Mengutip dari Black’s Law Dictionary, yang memberikan defenisi tentang malpraktek,
Malpraktek adalah, setiap sikap tindak yang salah, kekurangan keterampilan dalam ukuran tingkat yang tidak wajar. Istilah ini umumnya dipergunakan terhadap sikap tindak dari para dokter, pengacara dan akuntan. Kegagalan untuk memberikan pelayanan profesional dan melakukan pada ukuran tingkat keterampilan dan kepandaian yang wajar di dalam masyarakatnya oleh teman sejawat rata-rata dari profesi itu, sehingga mengakibatkan luka, kehilangan atau kerugian pada penerima pelayanan tersebut yang cenderung menaruh kepercayaan terhadap mereka itu. Termasuk di dalamnya setiap sikap tindak profesional yang salah, kekurangan keterampilan yang tidak wajar atau kurang kehati-hatian atau kewajiban hukum, praktek buruk atau ilegal atau sikap immoral.”

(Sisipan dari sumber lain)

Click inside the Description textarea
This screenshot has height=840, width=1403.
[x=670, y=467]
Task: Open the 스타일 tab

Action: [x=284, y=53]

“Any professional misconduct, unreasonable lack of skill. This term is usually applied to such conduct by doctors, lawyers, and accountants. Failure of one rendering professional services to exercise that degree of skill and learning commonly applied under all the circumstances in the community by the average prudent reputable member of the profession with the result of injury, loss or damage to the recipient of those entitled to rely upon them. It is any professional misconduct, unreasonable lack of skill or fidelity in professional or judiciary duties, evil practice, or illegal or immoral conduct.” 

Dari defenisi tersebut  terlihat bahwa malpraktek ternyata bisa terjadi tidak hanya pada dunia kedokteran saja, tetapi juga pada bidang-bidang kerja yang menuntut profesionalisme,  seperti pengacara, akuntan, dan bahkan seorang  guru. Karena Guru sekarang ini sudah merupakan bidang kerja yang menuntut profesionalitas dalam pekerjaannya. Malpraktek dalam dunia pendidikan adalah sebuah kegagalan dalam memberikan pelayanan profesional kepada peserta didik, kurang keterampilan dalam mentransfer ilmu pengetahuan hingga terkesan asal-asalan saja, kurang berhati-hati dalam menjaga sikap baik terhadap peserta didik maupun terhadap teman sejawat.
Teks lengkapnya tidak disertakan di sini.